## TASK DATA
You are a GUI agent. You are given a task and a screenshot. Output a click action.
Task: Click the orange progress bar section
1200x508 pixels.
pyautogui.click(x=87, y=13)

...

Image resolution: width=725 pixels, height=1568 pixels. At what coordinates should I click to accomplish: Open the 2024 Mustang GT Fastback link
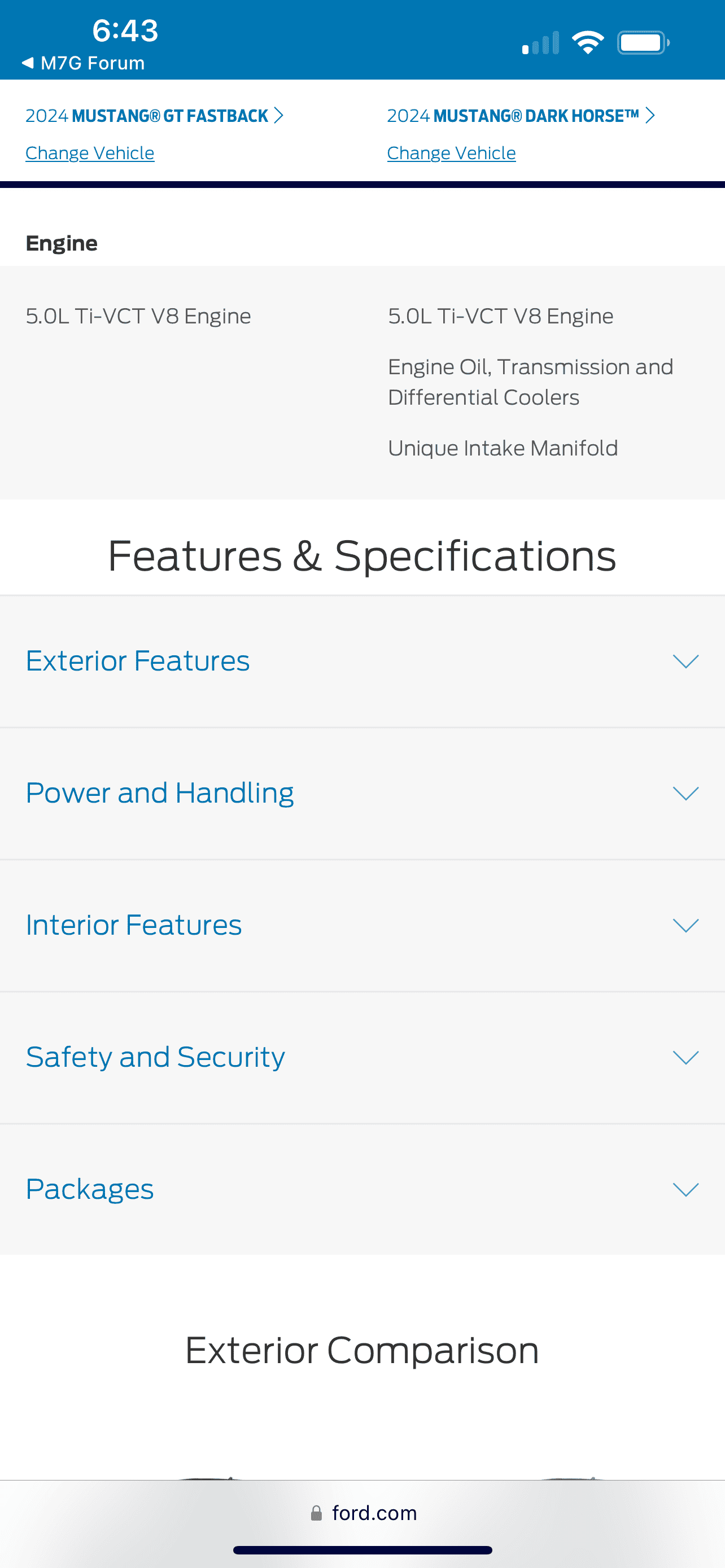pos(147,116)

--

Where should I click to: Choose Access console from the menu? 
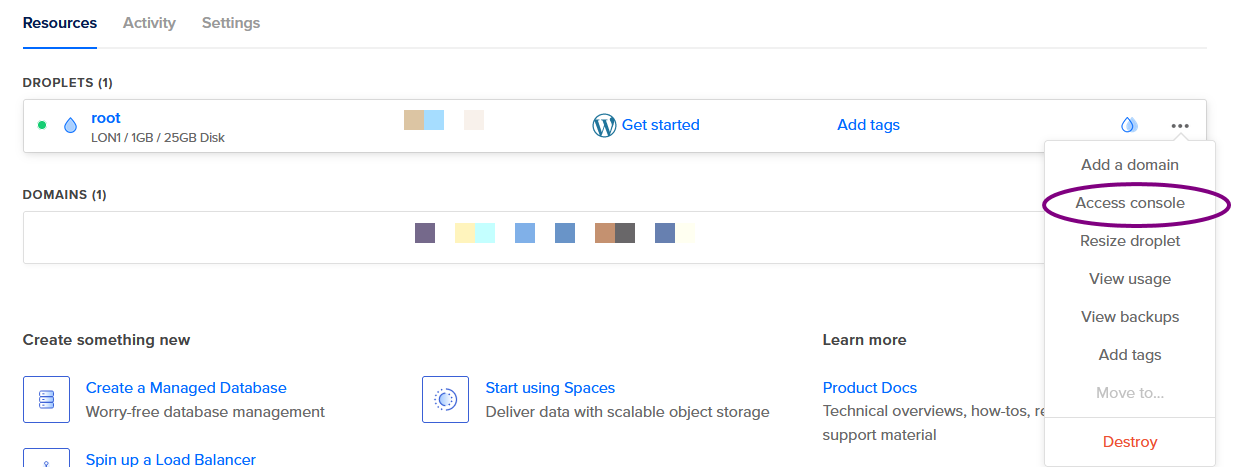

## REQUIRED WORK
Can you scale the material from the line with "You are a GUI" up to and including the line with "pyautogui.click(x=87, y=13)" and give back only those lines, requests included, with each coordinate in the answers multiplied by 2.35 and rounded to a whole number, halves rounded up?

## SOLUTION FOR THIS PROBLEM
You are a GUI agent. You are given a task and a screenshot. Output a click action.
Task: Click the orange progress bar section
1200x508 pixels.
pyautogui.click(x=204, y=31)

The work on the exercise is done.